→ Tu objetivo
En el texto sobre la mascarilla, ¿quién hizo el anuncio de lo que aprobará el Consejo de Ministros el 26 de junio?

== Pasaje seleccionado

El próximo día 26 de junio, según anuncio del Presidente del Gobierno de España, se aprobará en una reunión del Consejo de Ministros, la obligatoriedad del uso de la mascarilla en espacios abiertos, al aire libre. Solo sabemos eso, hay que esperar a leer la referencia concreta de la reunión y a poder leer exactamente donde sí y donde no hay que ponerse el dichoso bozal. Sea como sea, es una gran alegría puesto que si podemos salir a la calle, o ir a la playa, o estar en una terracita sentados sin tener que embozarnos, es un paso importante, significa que la pandemia va en remisión, y eso es una buena noticia.
Yo no voy a jugar a experto, ni siquiera voy a elucubrar sobre los motivos que tiene el gobierno para adelantar, en cierto modo, una medida que, en opinión de todos, ha sido básica y determinante para la contención de la propagación del virus. La labor de cuñadismo se lo dejaré a otros, pues es seguro que los que llevan todo el año lampando por medidas como ésta, basta que la tome el gobierno para ponerle pegas. Será, me atrevo a pronosticar, como cuando algunos partidos y algunos gobiernos autonómicos bramaban con desesperación al considerar que el gobierno estaba poniendo las bases de una dictadura bolivariana por declarar el estado de alarma ―cosa que me hace pensar que realmente piensan que somos tontos―, y en el momento que el mismo gobierno anunció que iba a derogar esa situación excepcional, los mismos que antes se partían la camisa de desesperación y desconsuelo, volvían a hacerlo para denunciar que el gobierno eliminando la dichosa alarma lo que quería era que nos contagiásemos todos y que eran unos irresponsables.

====
== Material proporcionado

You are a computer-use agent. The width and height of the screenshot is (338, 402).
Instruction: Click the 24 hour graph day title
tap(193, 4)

====
== Material proporcionado

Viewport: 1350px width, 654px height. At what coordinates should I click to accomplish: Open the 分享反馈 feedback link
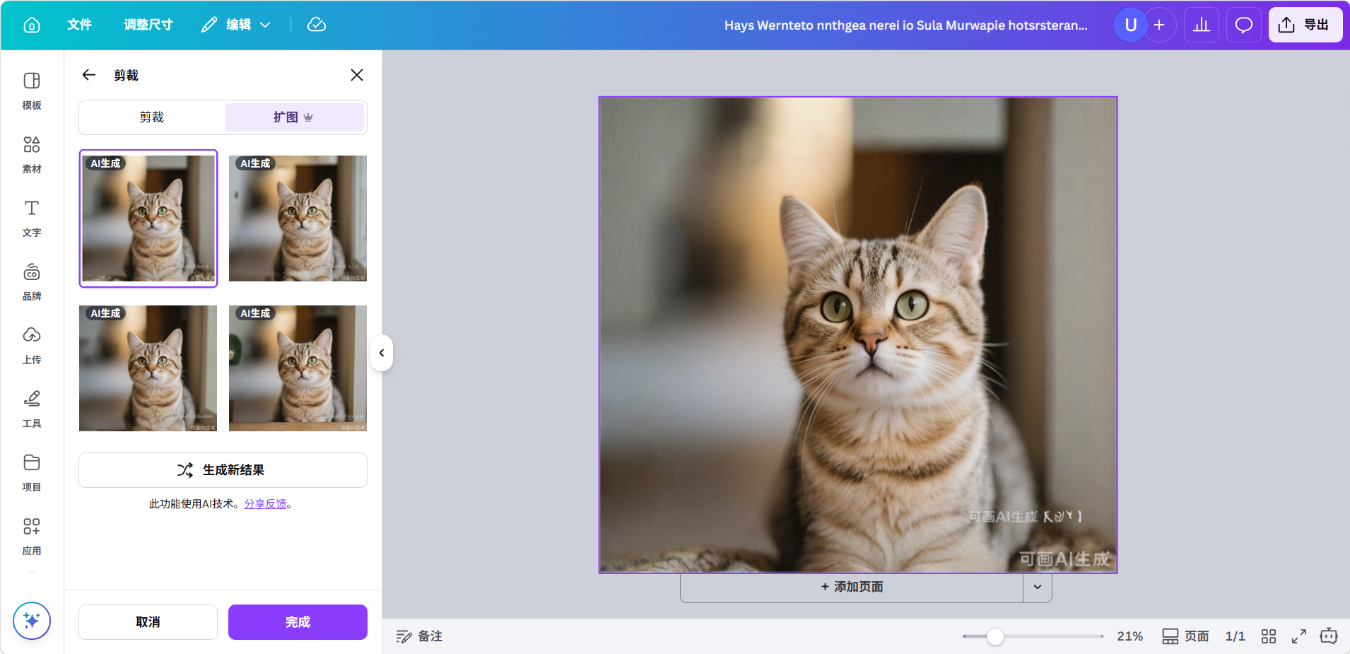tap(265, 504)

====

→ Respuesta solicitada
El Presidente del Gobierno de España.